Authors:

Troubleshooting NFS Storage Issues

Introduction

To attach NFS storage domains to an oVirt environment, the NFS exports must be configured in a specific way. This page is designed to outline the core requirements for configuring NFS exports, and assist in troubleshooting issues encountered when attempting to attach NFS storage domains to an oVirt environment for the first time.

Permissions

In principle, the user vdsm, with uid 36 and gid 36, must have read and write permissions on all NFS exports. However, some daemons on the hypervisor hosts (for example, sanlock) use a different uid but need access to the directory too. Therefore, all incoming NFS requests must be mapped to the aforementioned uid and gid. Two steps are required to ensure this mapping:

  1. Change the ownership of the export directory, replacing directory_name with the name of the directory:
    # chown 36:36 directory_name
    
  2. Add the rw options on the export in /etc/exports.
    /exports/directory_name       *(rw)
    
  3. Set the permissions of the export directory, replacing directory_name with the name of the directory:
    # chmod 0755 directory_name
    
  4. The NFS server must actually be running.

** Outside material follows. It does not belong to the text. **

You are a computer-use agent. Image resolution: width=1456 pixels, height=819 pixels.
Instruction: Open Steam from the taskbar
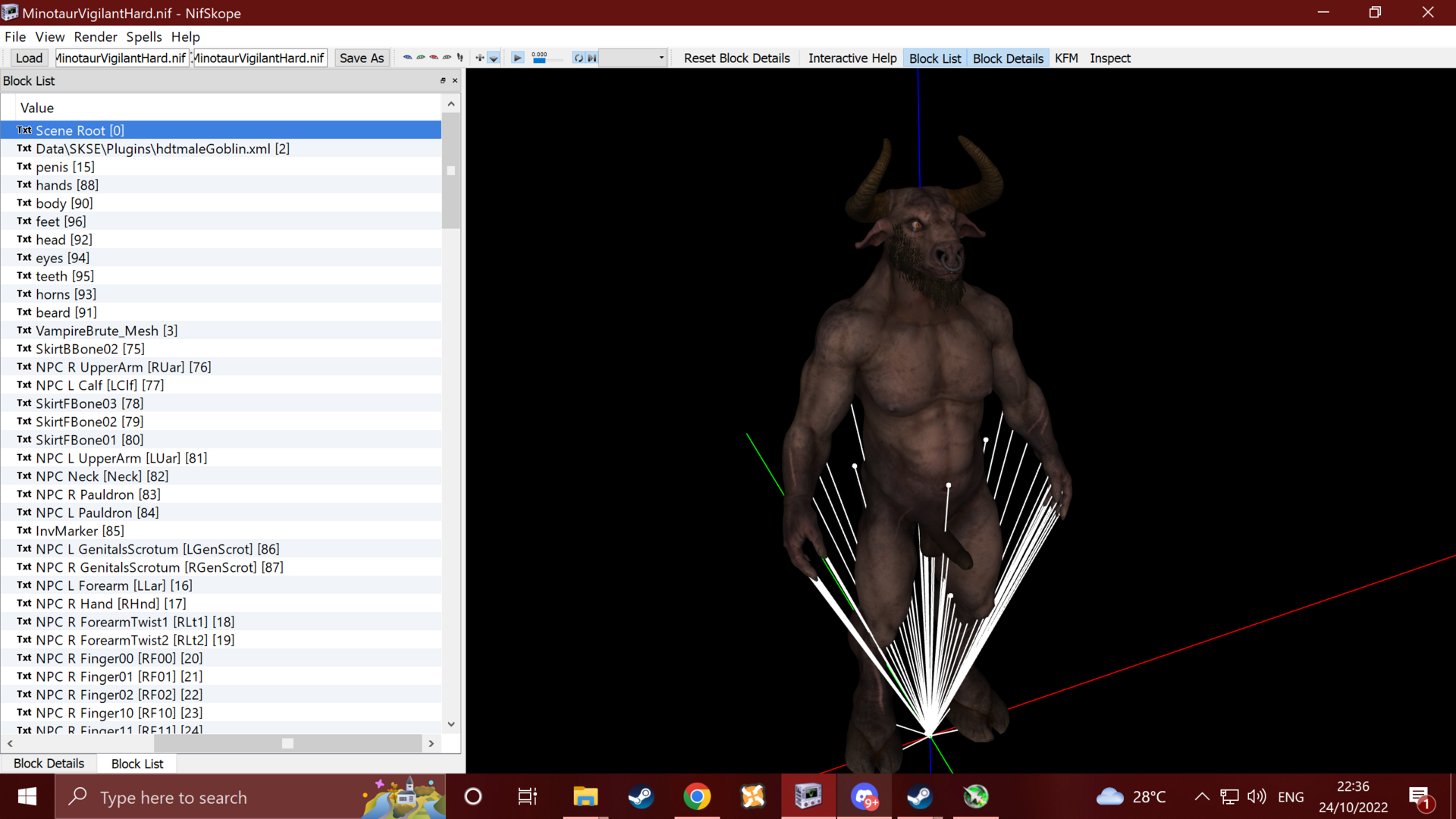pyautogui.click(x=641, y=796)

a. Ensure that the nfs and rpcbind services are running on the NFS server, b. Ensure that showmount -e <nfs_server_ip> shows the expected export(s).

SELinux

  • Ensure that selinux is not interfering with NFS access.
    • getsebool -a | grep virt_use_nfs should show virt_use_nfs --> on, if not then do setsebool virt_use_nfs 1 to allow NFS access for VMs
    • One can also use setsebool -P virt_use_nfs 1 to make this setting persistent across reboots.

The easiest way to definitively test that an NFS export is ready for use by oVirt is to:

  • Create the vdsm user with uid 36 on the ovirt-engine host if it does not already exist.
  • Change to the vdsm user using su - vdsm -s /bin/bash
  • Attempt to mount the export on a temporary directory (for example, /tmpmnt) using the following command form:
    $ /usr/bin/sudo -n /bin/mount -t nfs -o soft,nosharecache,timeo=600,retrans=6,nfsvers=3 *servername:/path/of/export* /tmpmnt
    
  • If the mount succeeds, then try to create a file in it via the touch command, i.e. touch /tmpmnt/tempfile

ISO Domain

TODO: Update to a current version

The engine-setup command can optionally create an ISO domain and export it.

  • Until oVirt 3.3, it always exported to the entire network.
  • In 3.4 it prompted the user for an ACL, and the default was still the entire network.
  • In 3.5 it still prompts the user, but the default was changed to allow access for the local machine only.

The format for the ACL is simply that of /etc/exports - see the exports(5) manpage for details. Some simple examples:

  • To allow access to 3 hosts host1, host2 and host3, input: host1(rw) host2(rw) host3(rw)
  • To allow access to the entire Internet, input: *(rw)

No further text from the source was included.